(Dataset entries)
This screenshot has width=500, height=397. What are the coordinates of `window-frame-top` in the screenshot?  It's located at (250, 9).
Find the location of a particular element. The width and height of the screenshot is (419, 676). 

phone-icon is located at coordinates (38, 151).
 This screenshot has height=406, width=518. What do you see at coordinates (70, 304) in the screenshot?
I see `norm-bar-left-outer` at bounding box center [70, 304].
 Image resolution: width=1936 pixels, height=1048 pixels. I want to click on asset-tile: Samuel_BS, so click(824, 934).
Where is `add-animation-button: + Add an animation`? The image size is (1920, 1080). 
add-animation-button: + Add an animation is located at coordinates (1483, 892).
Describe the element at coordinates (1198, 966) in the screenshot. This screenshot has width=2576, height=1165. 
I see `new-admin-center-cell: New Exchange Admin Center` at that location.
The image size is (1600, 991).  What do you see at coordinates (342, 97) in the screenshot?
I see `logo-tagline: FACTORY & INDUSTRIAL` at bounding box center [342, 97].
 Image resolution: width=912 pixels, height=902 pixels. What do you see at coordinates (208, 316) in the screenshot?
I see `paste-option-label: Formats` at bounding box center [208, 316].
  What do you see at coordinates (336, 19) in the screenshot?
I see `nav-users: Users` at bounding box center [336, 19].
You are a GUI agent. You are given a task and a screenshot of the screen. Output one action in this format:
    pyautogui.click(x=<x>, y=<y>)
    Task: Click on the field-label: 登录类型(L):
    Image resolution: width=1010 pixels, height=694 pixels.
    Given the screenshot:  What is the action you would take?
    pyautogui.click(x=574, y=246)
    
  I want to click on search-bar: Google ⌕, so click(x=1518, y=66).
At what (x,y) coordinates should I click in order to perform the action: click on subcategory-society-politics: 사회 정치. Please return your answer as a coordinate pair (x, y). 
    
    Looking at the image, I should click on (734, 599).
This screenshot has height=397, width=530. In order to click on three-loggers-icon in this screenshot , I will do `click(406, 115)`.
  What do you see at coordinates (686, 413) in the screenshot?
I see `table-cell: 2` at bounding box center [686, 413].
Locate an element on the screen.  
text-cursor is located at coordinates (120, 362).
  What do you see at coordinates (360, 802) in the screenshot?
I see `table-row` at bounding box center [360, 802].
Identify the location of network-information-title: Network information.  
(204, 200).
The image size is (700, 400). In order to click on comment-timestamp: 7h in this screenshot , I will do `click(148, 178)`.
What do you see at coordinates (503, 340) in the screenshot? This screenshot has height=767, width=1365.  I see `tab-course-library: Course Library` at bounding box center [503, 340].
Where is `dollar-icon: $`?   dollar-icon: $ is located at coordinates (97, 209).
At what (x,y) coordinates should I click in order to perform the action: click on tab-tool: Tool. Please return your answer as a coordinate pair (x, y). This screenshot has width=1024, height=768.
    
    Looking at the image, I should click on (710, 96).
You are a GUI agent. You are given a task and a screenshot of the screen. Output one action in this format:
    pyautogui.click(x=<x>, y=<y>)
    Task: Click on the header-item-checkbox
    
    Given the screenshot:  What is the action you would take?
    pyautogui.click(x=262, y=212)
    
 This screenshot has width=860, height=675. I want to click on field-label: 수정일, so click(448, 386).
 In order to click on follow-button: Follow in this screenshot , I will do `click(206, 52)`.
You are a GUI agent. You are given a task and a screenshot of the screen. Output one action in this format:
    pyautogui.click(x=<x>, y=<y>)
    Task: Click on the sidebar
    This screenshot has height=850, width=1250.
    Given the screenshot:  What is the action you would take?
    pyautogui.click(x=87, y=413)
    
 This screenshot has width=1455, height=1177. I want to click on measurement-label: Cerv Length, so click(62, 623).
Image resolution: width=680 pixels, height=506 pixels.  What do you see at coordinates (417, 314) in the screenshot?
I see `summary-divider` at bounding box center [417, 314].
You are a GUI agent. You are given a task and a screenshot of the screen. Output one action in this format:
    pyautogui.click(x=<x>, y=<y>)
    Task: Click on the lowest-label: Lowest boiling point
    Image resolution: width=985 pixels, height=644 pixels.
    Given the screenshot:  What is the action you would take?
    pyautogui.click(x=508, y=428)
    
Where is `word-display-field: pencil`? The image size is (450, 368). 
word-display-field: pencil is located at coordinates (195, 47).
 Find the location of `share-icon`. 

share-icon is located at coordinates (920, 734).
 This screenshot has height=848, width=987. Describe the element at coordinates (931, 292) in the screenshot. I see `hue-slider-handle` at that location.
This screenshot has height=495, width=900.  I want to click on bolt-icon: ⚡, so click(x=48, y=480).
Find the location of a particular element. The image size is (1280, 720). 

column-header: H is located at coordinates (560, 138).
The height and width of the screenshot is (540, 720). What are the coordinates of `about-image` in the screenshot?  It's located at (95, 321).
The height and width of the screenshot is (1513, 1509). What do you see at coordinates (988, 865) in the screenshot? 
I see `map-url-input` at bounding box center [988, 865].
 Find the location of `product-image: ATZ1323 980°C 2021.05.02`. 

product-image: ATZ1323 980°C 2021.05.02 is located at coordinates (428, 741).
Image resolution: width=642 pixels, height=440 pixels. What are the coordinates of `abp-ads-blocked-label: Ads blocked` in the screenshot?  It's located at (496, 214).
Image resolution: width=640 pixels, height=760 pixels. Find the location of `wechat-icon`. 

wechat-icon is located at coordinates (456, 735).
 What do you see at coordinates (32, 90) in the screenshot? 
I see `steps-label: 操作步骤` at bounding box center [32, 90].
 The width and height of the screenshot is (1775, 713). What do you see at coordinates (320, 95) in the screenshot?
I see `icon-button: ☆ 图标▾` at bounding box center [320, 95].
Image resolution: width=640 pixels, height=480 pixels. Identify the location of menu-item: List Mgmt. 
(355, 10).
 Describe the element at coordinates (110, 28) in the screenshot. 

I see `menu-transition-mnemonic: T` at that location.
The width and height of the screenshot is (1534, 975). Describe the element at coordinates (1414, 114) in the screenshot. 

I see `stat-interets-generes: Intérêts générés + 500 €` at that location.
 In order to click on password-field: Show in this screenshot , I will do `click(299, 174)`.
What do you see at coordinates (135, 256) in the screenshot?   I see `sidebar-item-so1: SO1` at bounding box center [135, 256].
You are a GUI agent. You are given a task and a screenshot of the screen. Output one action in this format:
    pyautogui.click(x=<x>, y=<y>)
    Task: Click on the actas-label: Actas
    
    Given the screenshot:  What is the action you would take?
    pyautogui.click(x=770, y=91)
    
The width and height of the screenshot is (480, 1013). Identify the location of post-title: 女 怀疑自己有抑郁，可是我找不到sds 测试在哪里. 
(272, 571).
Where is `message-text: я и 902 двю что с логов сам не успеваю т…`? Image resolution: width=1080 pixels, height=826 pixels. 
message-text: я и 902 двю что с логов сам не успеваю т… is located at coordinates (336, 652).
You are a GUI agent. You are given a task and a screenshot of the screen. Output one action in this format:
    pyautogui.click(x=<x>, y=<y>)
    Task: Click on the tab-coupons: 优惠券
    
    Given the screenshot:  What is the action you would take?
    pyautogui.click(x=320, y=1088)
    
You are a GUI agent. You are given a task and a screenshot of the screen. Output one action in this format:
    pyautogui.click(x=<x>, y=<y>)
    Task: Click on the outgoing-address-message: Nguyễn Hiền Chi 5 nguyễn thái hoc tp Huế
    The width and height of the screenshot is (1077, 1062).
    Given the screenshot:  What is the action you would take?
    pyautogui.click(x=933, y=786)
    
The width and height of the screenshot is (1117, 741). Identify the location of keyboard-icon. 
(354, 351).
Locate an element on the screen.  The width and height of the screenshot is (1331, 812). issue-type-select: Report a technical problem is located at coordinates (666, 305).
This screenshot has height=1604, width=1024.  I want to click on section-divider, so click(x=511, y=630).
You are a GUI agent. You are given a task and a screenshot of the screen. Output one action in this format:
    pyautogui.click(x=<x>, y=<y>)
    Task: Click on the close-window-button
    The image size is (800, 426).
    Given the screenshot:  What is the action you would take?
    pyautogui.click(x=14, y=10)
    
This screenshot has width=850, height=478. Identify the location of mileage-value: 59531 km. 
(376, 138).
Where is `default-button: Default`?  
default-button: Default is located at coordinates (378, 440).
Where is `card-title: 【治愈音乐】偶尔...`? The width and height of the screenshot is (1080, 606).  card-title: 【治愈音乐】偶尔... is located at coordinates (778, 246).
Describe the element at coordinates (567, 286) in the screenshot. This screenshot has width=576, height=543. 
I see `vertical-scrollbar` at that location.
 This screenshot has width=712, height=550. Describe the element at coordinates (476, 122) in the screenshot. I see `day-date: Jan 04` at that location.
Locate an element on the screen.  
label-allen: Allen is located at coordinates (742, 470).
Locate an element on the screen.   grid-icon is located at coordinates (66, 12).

▶ Description of the task: Could you transcribe the lines from the one containing "The width and height of the screenshot is (1117, 741)." through the end of the dataset entries, word for word?

▶ Response to the task:
The width and height of the screenshot is (1117, 741). Identify the location of keyboard-icon. 
(354, 351).
Locate an element on the screen.  The width and height of the screenshot is (1331, 812). issue-type-select: Report a technical problem is located at coordinates (666, 305).
This screenshot has height=1604, width=1024.  I want to click on section-divider, so click(x=511, y=630).
You are a GUI agent. You are given a task and a screenshot of the screen. Output one action in this format:
    pyautogui.click(x=<x>, y=<y>)
    Task: Click on the close-window-button
    The image size is (800, 426).
    Given the screenshot:  What is the action you would take?
    pyautogui.click(x=14, y=10)
    
This screenshot has width=850, height=478. Identify the location of mileage-value: 59531 km. 
(376, 138).
Where is `default-button: Default`?  
default-button: Default is located at coordinates (378, 440).
Where is `card-title: 【治愈音乐】偶尔...`? The width and height of the screenshot is (1080, 606).  card-title: 【治愈音乐】偶尔... is located at coordinates (778, 246).
Describe the element at coordinates (567, 286) in the screenshot. This screenshot has width=576, height=543. 
I see `vertical-scrollbar` at that location.
 This screenshot has width=712, height=550. Describe the element at coordinates (476, 122) in the screenshot. I see `day-date: Jan 04` at that location.
Locate an element on the screen.  
label-allen: Allen is located at coordinates (742, 470).
Locate an element on the screen.   grid-icon is located at coordinates (66, 12).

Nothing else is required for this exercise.